• [PASSAGE GIVEN]
════════════════

Oxygen Not Included

Oxygen Not Included

View Stats:
Metal refinery overheating
Hello-
I have a metal refinery which has been overheating. I'm hoping to get some tips on how to keep it from overheating.

I am cooling the refinery with a pool which contains mostly water, and some polluted water. I also have a bin of ice and snow in the pool of water, to help cool it down.

The water in the pipe which is about to enter the refinery currently measures about 50C. The environment around the metal refinery currently has a temp of around 50 or 60C.

The current temp of the refinery itself is 62C. I understand that it overheats at 75C.

Currently the machine is disabled and awaiting repairs. I also noticed that it leaks coolant when it is damaged by overheating.

The expelled coolant normally goes back into the coolant pool, to be pumped back into the refinery. The size of the pool is about 20 tiles; as I said above, mostly water with some polluted water.

The last time the machine overheated, I deconstructed it, re-built it, and assigned it to produce iron, and then it overheated again very quickly. This time I will have it produce just one unit of iron, and I will keep an eye on the machine.

════════════════

• [GIVEN DATA]

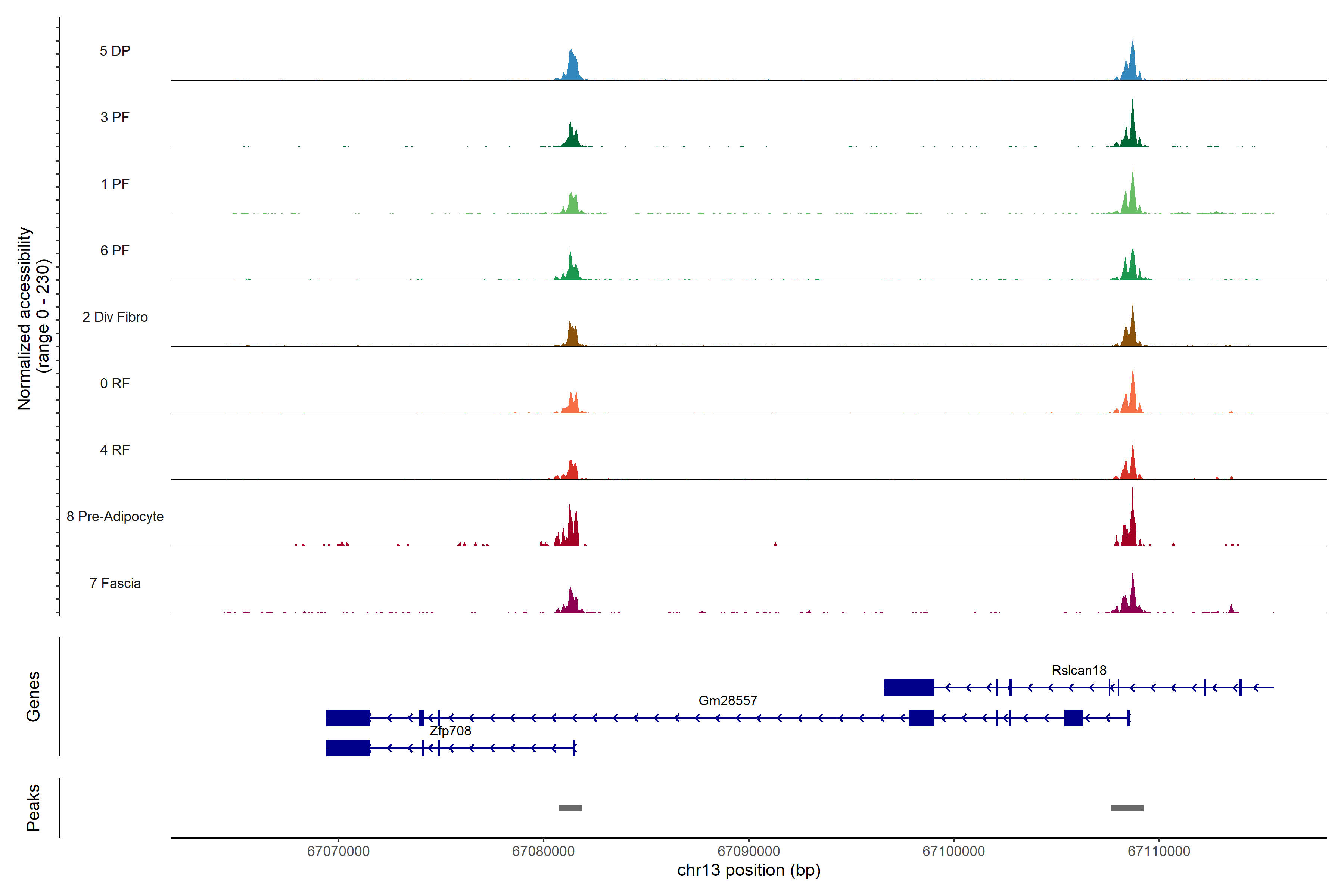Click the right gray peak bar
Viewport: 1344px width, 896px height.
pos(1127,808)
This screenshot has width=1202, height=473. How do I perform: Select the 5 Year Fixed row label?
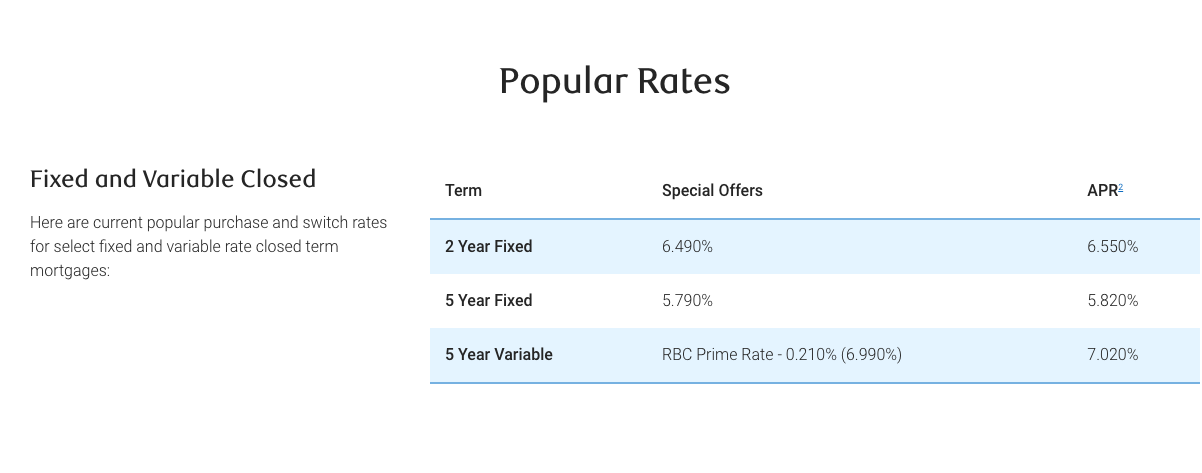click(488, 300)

════════════════

From the forum post about the overheating metal refinery, write out the passage that begins at the words "The water in" and stops after the words "on the machine.".

The water in the pipe which is about to enter the refinery currently measures about 50C. The environment around the metal refinery currently has a temp of around 50 or 60C.

The current temp of the refinery itself is 62C. I understand that it overheats at 75C.

Currently the machine is disabled and awaiting repairs. I also noticed that it leaks coolant when it is damaged by overheating.

The expelled coolant normally goes back into the coolant pool, to be pumped back into the refinery. The size of the pool is about 20 tiles; as I said above, mostly water with some polluted water.

The last time the machine overheated, I deconstructed it, re-built it, and assigned it to produce iron, and then it overheated again very quickly. This time I will have it produce just one unit of iron, and I will keep an eye on the machine.